A few years ago I developed a power point presentation for a lecture to a textile group about my textile art, and how it developed with inspirations and influences from the Earth’s surface.   About 70 carefully chosen slides of the quilted and embroidered textile art I’ve been making much of my adult life are in this presentation, A Journey Through Landscape,  and this image (Sunburnt Textures) graced the title page slide:I studied undergraduate geography and some geomorphology, and as a result of marriage to an exploration geologist, I have travelled through, lived in and on a variety of landscapes on several continents.  Colours and textures, shapes and processes of landscape formation all provide inspiration to my designs.   As an adult my personal interests have expanded to include the history I eschewed as a child, and include anthropology, primitive art forms and ancient history.

Looking at the fabric and thread part of my art, I can say that various kinds of embroidery were done by the women in our family, so I began to embroider and stitch decoration on things at a young age.  I came to patchwork later, in my 40s, and though my brief affair with traditional geometric patchwork in the late 80s was an intense one,  and we parted amicably, it left me with several enduring marks I’d call influences rather than scars.   Lines and shapes the basis of cut and pieced fabric known as patchwork –  which is my favourite textile art technique from a wide range of other textile art skills.  As a result, then, I love compositions of line, shape and colour, and love compilations of repeated units known in traditional circles as ‘blocks’ that build up into an overall patchwork design.   I love hand and machine embroidery, and hand and machine quilting.  Well, quilting IS an embroidery technique, anyway.

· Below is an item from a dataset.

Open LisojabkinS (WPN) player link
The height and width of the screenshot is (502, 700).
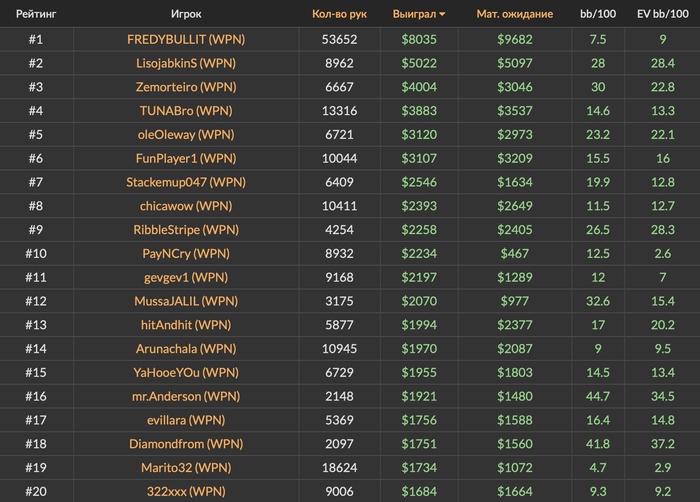[x=186, y=63]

So you may wonder where all this is  going.  I’ve been doing no actual making for several months while I was recovering from a surgery, and haven’t written in my blog, either: but I have been thinking about it all.  After ten years, I’ve decided it’s time for a major website re-vamp.  I will be altering what is shown and how it is presented.  I want newer work up front or on top however you think about that, with plenty of archives people can explore if they want.  To please those who want good close ups I’ll have some click-throughs for those details that my wonderful photographer Eduardo Baldizan captures so well.  With a wet and windy weekend ahead, I am keen to start work on the revision.

“Simpson Desert Sunset” is about 30cm x 20cm, a freeform bargello needlepoint, highlighted with masses of french knots, dates from approx 1979. The frame is not visible.